Comment un monde deviendrait-il subitement radio-actif ? La vie des éléments radio-actifs présents dans la croûte d’une planète se chiffre en millions ou en milliards d’années. J’ai appris cela, au moins, durant ma carrière universitaire. Ils existaient depuis un temps infini.
— Il y a une chose qui s’appelle la radio-activité artificielle, seigneur Ennius. Et elle peut atteindre une échelle gigantesque. Il existe des milliers de réactions nucléaires qui libèrent suffisamment d’énergie pour créer toute sorte d’isotopes radio-actifs. Supposons que des êtres humains puissent utiliser, sans les contrôler correctement, certaines réactions nucléaires à des fins industrielles ou même au cours d’une guerre… imaginez une guerre se déchaînant sur une planète. Il est tout à fait concevable que la plus grande partie de la couche superficielle du sol serait transformée en matériaux radio-actifs artificiels. Qu’avez-vous à répondre à cela ?

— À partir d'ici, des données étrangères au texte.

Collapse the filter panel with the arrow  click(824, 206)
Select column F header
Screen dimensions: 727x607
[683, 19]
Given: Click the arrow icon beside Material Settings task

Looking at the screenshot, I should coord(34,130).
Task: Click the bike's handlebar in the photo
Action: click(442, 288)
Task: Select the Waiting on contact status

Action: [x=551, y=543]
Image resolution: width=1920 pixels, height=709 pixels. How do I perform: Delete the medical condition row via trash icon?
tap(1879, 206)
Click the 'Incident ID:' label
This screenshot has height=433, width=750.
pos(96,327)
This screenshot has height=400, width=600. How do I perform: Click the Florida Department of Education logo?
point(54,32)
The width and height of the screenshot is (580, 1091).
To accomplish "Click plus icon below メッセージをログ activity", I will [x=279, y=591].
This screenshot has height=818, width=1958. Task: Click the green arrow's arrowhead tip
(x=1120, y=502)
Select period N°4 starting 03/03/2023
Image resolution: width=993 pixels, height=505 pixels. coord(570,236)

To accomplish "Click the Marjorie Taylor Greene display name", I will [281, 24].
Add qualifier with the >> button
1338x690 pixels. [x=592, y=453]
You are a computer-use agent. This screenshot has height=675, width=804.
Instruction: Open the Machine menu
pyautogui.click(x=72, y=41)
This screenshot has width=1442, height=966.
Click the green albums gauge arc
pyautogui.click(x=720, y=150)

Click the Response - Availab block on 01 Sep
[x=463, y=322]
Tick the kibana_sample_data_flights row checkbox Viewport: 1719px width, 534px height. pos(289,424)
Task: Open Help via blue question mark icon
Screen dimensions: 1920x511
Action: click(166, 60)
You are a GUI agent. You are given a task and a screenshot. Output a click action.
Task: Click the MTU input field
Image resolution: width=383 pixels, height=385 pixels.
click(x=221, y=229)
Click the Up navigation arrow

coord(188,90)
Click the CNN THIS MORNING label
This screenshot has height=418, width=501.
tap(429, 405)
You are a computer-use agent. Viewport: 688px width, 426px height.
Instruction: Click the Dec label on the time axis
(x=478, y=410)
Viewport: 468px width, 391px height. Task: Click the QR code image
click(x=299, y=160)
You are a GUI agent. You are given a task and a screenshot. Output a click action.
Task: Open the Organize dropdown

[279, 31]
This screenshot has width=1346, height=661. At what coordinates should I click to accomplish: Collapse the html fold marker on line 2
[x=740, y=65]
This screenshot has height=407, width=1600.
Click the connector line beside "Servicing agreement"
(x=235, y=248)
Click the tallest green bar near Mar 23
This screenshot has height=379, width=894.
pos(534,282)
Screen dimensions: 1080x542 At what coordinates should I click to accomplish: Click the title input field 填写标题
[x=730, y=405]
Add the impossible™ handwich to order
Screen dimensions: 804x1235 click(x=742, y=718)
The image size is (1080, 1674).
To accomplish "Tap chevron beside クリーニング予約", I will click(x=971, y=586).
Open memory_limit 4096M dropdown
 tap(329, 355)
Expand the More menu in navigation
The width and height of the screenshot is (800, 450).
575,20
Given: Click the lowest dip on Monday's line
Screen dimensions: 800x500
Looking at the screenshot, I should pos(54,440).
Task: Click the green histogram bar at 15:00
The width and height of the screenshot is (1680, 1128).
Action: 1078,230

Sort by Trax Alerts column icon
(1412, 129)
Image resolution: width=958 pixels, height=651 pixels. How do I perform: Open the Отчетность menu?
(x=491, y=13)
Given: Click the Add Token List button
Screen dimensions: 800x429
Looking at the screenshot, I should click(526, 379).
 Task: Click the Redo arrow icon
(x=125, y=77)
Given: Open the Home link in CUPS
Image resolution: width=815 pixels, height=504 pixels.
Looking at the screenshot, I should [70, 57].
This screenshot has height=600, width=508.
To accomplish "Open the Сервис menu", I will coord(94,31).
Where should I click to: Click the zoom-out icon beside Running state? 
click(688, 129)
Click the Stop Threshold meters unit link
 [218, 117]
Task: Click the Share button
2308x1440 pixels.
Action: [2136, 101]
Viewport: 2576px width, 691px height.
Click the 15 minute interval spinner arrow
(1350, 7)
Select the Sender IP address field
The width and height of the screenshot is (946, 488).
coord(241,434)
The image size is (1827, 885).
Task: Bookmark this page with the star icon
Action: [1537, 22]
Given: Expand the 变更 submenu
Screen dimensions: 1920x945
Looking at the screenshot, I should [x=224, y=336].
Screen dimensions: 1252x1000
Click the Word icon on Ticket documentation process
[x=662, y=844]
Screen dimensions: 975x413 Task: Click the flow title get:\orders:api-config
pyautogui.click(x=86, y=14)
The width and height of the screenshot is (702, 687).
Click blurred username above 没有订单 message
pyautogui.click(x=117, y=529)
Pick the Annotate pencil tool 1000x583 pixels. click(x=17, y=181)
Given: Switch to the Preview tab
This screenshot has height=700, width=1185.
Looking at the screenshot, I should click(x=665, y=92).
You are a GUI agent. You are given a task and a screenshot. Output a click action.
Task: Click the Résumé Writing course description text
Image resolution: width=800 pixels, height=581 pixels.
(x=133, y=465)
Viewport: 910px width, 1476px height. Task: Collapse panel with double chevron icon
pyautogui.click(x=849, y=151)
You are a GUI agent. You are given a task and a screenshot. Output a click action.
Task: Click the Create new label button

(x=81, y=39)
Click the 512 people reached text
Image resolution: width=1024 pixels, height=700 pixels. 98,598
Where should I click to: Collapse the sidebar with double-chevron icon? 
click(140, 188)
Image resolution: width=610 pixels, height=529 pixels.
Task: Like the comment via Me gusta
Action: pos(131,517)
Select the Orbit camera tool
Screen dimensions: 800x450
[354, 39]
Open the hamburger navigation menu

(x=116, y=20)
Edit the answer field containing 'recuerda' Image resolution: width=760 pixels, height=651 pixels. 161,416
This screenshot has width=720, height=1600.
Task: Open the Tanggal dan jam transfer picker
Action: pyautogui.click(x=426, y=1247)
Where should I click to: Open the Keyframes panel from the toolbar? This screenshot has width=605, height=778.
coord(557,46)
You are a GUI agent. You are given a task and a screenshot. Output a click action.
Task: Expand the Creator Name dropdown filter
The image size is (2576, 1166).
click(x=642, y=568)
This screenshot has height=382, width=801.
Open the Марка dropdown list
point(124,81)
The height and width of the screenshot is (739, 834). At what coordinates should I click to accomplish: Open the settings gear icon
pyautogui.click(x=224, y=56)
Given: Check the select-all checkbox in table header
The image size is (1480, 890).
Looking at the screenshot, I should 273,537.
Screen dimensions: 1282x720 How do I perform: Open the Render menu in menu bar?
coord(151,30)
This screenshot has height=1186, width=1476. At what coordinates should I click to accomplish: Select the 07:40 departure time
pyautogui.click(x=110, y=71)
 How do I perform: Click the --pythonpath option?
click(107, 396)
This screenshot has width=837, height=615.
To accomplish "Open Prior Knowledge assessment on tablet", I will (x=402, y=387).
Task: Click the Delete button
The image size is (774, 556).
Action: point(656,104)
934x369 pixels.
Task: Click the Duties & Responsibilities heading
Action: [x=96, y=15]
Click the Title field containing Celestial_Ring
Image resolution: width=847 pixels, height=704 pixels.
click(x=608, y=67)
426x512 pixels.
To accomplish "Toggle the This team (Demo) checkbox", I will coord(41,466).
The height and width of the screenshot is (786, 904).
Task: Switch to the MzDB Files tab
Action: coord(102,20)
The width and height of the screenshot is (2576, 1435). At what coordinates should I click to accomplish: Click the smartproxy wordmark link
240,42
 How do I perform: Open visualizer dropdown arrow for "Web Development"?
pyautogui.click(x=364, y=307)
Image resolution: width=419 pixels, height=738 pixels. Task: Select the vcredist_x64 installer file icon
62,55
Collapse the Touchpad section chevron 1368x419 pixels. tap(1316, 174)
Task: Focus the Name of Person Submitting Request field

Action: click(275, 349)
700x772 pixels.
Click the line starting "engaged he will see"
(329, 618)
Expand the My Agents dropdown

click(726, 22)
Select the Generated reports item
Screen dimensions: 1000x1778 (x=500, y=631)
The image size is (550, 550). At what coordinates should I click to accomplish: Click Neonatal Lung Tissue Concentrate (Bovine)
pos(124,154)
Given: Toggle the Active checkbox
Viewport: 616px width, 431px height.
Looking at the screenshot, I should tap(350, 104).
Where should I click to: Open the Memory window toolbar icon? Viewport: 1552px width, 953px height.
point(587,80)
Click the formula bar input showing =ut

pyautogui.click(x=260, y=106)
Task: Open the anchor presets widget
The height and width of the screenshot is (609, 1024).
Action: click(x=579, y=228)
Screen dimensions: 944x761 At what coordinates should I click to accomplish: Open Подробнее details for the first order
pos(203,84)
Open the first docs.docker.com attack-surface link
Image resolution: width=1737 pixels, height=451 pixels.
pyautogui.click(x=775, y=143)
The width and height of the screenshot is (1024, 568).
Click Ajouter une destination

Le soleil mourant plongeait derrière les montagnes dans une flaque de sang dont les reflets faisaient rougeoyer l’étroit visage d’Ennius. La brise du soir frémissait et les murmures alanguis des insectes transplantés (dont les espèces avaient été soigneusement sélectionnées) étaient plus apaisants que jamais.
— Ça me paraît très tiré par les cheveux. D’abord, je ne peux imaginer qu’on utilise des réactions nucléaires à des fins militaires ou qu’on puisse les laisser échapper à tout contrôle dans de pareilles proportions…
— Vous avez tout naturellement tendance à sous-estimer ces réactions parce que vous vivez à une époque où rien n’est plus facile que de les contrôler. Mais si quelqu’un – quelqu’un ou une armée – employait un armement de ce type avant qu’on ait inventé la parade ? Ce serait comme si l’on se servait de bombes incendiaires avant que l’on sache que l’eau ou le sable éteignent le feu.
— On croirait entendre Shekt.
Arvardan leva vivement les yeux.
— Qui est-ce ?
— Un Terrien. Un des rares Terriens fréquentables… un Terrien avec lequel il est possible à un gentilhomme de parler, veux-je dire. C’est un physicien. Selon lui, la Terre n’aurait peut-être, pas toujours été radio-active.
Ah… Au fond, ce n’est pas tellement surprenant. Cette théorie ne m’est pas inconnue. Elle est formulée dans. Le Livre des Anciens qui contient les traditions ou les mythes de la préhistoire de la Terre. En un sens, je dis la même chose sauf que je traduis en termes scientifiques équivalents sa phraséologie assez elliptique.